I found ways to indulge my ‘egg-dying’ addiction well passed the age of 15. It was a little trick called, ‘inviting the neighbour kids over to colour eggs.’ The three adorable Fisher girls were my unsuspecting accomplices, as they’d annually answer the call to come over to dye vats full of farm-fresh eggs. I have some incriminating photos that put me well into my 18th or 19th year, and still, there I was colouring eggs with pony-tailed children as if I was one of them.
As I grew older, it became socially unacceptable to colour Easter eggs rather than have a life. So I stopped. But boy, when I had a child, he was dying eggs before he could say, ‘oh no, egg crack.’
I have incriminating photos of these days as well. They feature a diapered baby with an egg in his hand (OK, he wasn’t quite old enough to hold the egg, but it’s in someone’s hand) and it is in beautiful shades of purple, green and pink (as are my baby’s hands, face and Pamper).
As I grew older, the need to dye did not disappear. So on a whim one day, I called up the Fisher girls. By this time, they were adults as well. Low and behold, they agreed to come over and we dyed eggs like it we were 8, 10, 12 and 19. The smell of vinegar transported us back in time.
With my 17-year-old son now entering that ‘grey’ area where egg dying may not be so cool and with my four-year-old only being able to focus for 10 minutes at a time, I have now moved into the ‘egg-dying-party phase’.

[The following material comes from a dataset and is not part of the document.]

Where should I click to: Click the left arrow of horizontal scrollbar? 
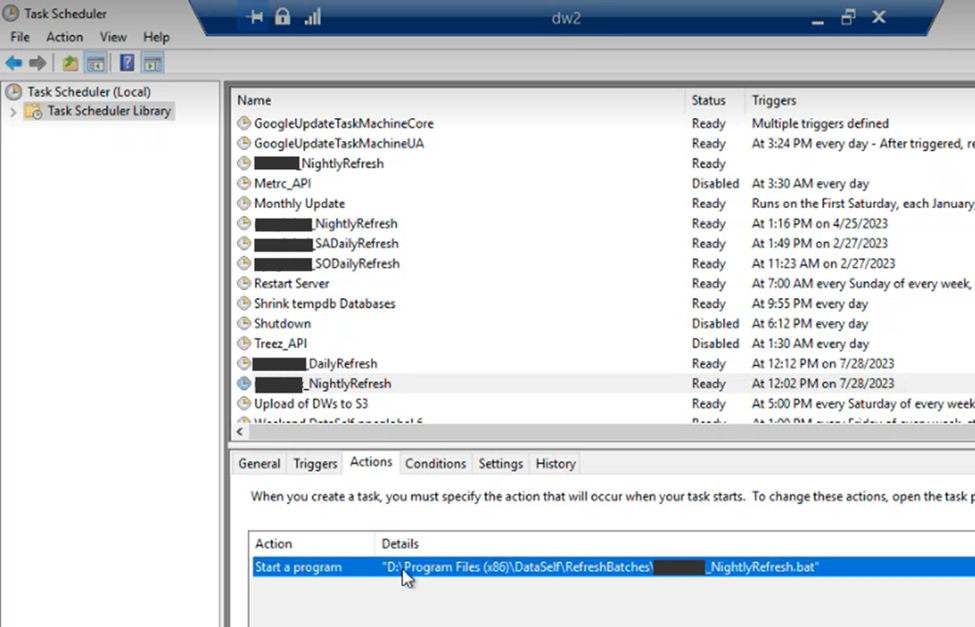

I find that if I throw a party, people will eagerly indulge in egg dying as if they too were kids.
This year our egg-dying party will be particularly historic as we have moved into the third generation of egg dyers. Not only are the Fisher girls coming over to dye eggs, but so are their children!
It started with a dozen, but now I think I’m up to about 10 or 20 dozen. A dozen for me, a dozen for my daughter, a dozen for each of the three Fisher girls, a dozen for each of their spouses and a dozen for each of their children. Yup, that makes an even 20 dozen. Some dreams do come true.
If you have nothing to do the week after Easter, please come for egg salad sandwiches – I’ll be making about 20 dozen of them.